Yeah. I was going to say on the plus, stay tuned, Rachel. But what I can tell you is that the entire leadership team is very incentivized on this. We have a long-term compensation goal that all of us are some of our long-term comp is tied to. So we have a very clear target that we're going after. And you can imagine that if we're committed to this, we probably have a higher target internally to shoot for.

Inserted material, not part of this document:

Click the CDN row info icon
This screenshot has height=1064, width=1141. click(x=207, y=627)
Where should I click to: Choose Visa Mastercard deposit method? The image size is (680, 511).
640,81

But I also want to say, as we move forward, that investment, that reinvestment that Padraig talked about is really important because what we want to do is make sure that we also accelerate our growth. So Ignite is as much about growth as it is about margin expansion. And so we will shoot for more, but also have the opportunity to reinvest to really drive that growth to the highest.

Padraig McDonnell
CEO, Agilent Technologies

Yeah. And it's not like growth is an afterthought. We have a lot of growth bridges based on that very clearly in a number of areas about where we're going to accelerate.

Rachel Vatnsdal
Managing Director and Senior Equity Research Analyst, JPMorgan

Perfect. Maybe last one, squeezing it in just on capital allocation. I think it was very clear from the analyst day, pretty more of a focus on M&A than maybe there was historically. So unpack that for us a bit. What are you looking for in terms of M&A targets? What's the size of deal that you'll be willing to do? And then just timelines associated with that as well.

Padraig McDonnell
CEO, Agilent Technologies

Yeah. Look, I mean, we have a very pure pipeline, of course, which takes time to develop, but it's going to be based on strategy. You're not going to see surprising moves into areas that we don't have a right to win. It's going to be based on a right to win. I think you look at that $1 billion size, $1.5 billion, that type of size, and you're going to see it really complementary to our existing businesses also moving into faster-growing areas with a recurring revenue model.

Robert McMahon
CFO, Agilent Technologies

Yeah. As Padraig mentioned, we're blessed with a very strong cash flow, very good balance sheet, and so we have plenty of opportunity to allocate that capital to growth-accretive investments over time.

Rachel Vatnsdal
Managing Director and Senior Equity Research Analyst, JPMorgan

Perfect. With that, we are unfortunately out of time. So thank you so much for joining us today, you guys.